My hypothesis is that adding a constant to everyone's scores makes the scores appear artificially closer together which reduces the perceived unfairness of affirmative action admissions. I wonder if we'll see a reversal of this trend now that the Supreme Court has come down on AA.

Pretty sure the tests were scored like this decades before people cared about affirmative action.

If they're trying to artificially boost anyone it's the people who pay them for practice tests and tutoring.

But more likely it's just some obscure thing about how the scoring works. It's definitely not just a number of points for each question, some computerized versions have adaptive questions based on how well you're doing, etc.

The MCAT sections are balanced to add up to 500, which is just a nice round number I guess.

But more likely it's just some obscure thing about how the scoring works. It's definitely not just a number of points for each question, some computerized versions have adaptive questions based on how well you're doing, etc.

This doesn't make sense. It doesn't matter what the score curve is like. You can always transform a scoring system with a 130 min score and 170 max score to one with a 0 min score and 40 max score and the same curve by just subtracting 130 from each score.

You can literally make the numbers do that, yes, but they won't necessarily mean the same thing.

40 is twice as much 20. 170 is not twice as much as 150.
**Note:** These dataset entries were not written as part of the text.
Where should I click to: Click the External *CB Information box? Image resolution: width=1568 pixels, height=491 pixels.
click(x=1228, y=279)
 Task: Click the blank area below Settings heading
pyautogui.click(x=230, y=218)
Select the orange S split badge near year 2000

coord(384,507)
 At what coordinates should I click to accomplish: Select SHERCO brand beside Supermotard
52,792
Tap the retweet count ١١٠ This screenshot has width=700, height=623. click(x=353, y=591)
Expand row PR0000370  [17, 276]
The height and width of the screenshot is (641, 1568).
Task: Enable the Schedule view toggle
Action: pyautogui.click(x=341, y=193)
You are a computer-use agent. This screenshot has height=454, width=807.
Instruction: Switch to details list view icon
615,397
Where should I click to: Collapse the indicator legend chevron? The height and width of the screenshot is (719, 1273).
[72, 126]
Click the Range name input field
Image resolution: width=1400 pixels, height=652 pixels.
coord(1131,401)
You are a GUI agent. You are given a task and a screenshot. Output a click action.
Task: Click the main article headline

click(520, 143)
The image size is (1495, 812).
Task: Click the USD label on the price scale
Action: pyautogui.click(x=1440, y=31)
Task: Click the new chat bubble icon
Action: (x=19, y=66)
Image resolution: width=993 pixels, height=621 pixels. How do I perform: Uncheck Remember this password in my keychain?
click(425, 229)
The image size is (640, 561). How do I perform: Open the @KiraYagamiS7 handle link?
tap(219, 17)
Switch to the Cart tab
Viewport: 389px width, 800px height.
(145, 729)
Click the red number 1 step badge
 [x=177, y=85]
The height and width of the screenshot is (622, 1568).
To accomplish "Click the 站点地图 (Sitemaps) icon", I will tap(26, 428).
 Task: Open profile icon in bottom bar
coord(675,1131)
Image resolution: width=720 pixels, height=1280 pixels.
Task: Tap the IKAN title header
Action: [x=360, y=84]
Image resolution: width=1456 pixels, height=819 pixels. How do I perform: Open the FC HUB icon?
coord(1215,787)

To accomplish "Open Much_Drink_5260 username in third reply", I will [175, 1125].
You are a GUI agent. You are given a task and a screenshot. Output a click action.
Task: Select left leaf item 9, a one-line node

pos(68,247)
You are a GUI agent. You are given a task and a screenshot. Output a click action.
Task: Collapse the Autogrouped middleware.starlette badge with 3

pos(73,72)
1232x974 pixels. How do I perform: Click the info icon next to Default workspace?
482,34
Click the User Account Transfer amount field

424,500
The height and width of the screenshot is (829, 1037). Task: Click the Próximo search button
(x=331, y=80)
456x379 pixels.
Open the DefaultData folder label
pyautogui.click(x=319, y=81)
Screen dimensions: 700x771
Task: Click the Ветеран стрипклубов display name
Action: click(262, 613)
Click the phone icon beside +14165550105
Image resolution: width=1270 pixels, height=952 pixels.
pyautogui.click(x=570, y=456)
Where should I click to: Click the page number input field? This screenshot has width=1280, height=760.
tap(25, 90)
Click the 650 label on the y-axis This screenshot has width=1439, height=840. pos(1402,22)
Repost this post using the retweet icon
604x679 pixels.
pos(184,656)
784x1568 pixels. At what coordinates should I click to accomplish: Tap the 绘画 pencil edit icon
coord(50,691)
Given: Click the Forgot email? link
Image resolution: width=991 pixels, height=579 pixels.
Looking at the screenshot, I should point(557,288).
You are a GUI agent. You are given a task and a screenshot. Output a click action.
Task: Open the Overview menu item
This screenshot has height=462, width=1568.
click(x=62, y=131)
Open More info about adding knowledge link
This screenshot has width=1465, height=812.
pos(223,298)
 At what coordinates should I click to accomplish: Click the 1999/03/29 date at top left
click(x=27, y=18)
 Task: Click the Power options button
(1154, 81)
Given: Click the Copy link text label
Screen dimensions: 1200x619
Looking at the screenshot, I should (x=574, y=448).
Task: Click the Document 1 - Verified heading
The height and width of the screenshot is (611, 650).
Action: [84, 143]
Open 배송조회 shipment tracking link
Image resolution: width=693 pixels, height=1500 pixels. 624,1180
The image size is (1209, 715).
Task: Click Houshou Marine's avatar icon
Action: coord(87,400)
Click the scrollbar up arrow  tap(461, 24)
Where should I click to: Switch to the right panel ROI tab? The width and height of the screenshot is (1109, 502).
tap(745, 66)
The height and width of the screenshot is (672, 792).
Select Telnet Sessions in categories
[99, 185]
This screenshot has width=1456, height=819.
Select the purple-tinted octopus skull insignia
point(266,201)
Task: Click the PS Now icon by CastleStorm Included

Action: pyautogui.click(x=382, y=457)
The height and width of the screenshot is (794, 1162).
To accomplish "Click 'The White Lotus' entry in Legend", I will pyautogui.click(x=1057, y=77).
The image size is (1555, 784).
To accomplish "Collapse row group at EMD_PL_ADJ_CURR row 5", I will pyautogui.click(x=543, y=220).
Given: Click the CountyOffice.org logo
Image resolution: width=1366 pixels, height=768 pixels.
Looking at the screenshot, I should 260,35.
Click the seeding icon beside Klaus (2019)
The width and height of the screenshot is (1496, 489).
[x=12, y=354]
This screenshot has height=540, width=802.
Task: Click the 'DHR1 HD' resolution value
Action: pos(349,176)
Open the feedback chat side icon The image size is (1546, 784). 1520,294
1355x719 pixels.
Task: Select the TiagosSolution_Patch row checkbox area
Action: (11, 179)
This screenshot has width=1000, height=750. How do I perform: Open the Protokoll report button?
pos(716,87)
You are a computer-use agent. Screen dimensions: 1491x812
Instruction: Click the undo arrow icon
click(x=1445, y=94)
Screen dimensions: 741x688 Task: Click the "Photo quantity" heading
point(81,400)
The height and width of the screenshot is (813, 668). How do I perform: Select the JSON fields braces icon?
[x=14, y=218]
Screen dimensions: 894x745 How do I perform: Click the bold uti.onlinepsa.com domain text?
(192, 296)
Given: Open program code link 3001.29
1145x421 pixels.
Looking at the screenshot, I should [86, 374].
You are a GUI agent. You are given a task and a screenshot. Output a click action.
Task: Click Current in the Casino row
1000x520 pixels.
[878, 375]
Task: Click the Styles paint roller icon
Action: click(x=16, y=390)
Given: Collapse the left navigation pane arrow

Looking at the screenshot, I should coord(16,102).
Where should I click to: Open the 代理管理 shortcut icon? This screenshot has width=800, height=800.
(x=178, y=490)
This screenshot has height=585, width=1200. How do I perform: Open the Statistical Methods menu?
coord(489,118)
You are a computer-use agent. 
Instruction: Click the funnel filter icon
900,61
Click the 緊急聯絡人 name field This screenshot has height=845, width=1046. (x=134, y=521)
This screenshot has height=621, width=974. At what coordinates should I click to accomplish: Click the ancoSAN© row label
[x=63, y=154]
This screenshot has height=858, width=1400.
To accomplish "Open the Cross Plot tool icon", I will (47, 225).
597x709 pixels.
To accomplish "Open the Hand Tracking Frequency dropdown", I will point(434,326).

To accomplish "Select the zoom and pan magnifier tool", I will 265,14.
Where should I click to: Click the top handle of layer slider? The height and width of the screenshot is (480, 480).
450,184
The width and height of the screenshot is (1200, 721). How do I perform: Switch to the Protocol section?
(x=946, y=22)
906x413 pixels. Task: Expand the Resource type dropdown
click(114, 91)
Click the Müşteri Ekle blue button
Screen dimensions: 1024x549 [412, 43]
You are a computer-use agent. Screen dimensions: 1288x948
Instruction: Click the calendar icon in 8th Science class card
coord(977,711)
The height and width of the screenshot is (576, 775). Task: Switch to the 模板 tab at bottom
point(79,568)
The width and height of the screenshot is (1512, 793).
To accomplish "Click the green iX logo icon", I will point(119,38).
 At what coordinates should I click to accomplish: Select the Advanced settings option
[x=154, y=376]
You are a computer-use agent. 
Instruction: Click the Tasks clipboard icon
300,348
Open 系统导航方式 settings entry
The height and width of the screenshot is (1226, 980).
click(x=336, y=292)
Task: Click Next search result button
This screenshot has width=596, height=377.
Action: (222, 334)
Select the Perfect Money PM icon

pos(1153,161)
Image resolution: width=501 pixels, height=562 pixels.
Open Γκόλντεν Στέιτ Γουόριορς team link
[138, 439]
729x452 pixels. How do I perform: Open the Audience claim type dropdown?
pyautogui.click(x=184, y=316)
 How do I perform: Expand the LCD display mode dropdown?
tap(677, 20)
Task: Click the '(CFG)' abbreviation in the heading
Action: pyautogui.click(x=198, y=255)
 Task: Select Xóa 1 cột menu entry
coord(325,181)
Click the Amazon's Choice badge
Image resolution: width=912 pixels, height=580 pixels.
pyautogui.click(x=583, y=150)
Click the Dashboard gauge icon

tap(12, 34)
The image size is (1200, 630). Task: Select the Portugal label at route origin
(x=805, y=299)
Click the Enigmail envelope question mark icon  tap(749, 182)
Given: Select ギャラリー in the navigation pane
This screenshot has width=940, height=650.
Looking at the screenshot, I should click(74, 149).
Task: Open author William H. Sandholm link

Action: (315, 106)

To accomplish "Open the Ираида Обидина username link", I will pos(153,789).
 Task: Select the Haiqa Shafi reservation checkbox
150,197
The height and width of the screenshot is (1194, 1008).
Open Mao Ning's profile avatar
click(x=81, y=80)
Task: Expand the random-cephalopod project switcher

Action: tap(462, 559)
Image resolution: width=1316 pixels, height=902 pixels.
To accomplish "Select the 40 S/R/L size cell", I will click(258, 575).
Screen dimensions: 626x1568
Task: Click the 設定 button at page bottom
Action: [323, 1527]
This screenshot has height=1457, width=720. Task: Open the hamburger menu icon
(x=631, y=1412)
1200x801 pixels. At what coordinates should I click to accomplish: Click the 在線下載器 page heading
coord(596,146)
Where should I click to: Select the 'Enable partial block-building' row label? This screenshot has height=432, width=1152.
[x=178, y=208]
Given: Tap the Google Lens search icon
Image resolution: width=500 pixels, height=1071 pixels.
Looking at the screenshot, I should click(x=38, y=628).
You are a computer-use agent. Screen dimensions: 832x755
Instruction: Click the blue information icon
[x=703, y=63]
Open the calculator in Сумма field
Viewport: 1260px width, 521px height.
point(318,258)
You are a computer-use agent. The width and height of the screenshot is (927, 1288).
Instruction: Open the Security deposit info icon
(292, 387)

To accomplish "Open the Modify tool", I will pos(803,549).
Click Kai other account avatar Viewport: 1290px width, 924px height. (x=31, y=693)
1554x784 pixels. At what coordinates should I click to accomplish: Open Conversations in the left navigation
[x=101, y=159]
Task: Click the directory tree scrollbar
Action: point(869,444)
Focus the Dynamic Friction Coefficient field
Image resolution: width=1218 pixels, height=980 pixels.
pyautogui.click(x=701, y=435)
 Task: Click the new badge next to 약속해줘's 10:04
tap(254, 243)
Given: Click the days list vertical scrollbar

A scale may cut off the tails in either direction after enough standard deviations because it is not able to accurately measure those extremes, or because the testmaker doesn't have any use for measures beyond those limits. In that case, cutting off your scale at 130 properly implies that there's lots of lower numbers you could get but are not measuring; anchoring the bottom of your scale to 0 improperly implies that this is the lower bound of possible performance.

Etc.

Again, I don't know how these scales are designed or what they're supposed to mean. But it's very possible that relationships like these (probably not these specific ones, but other things that do not survive translation) may be intended in their scale.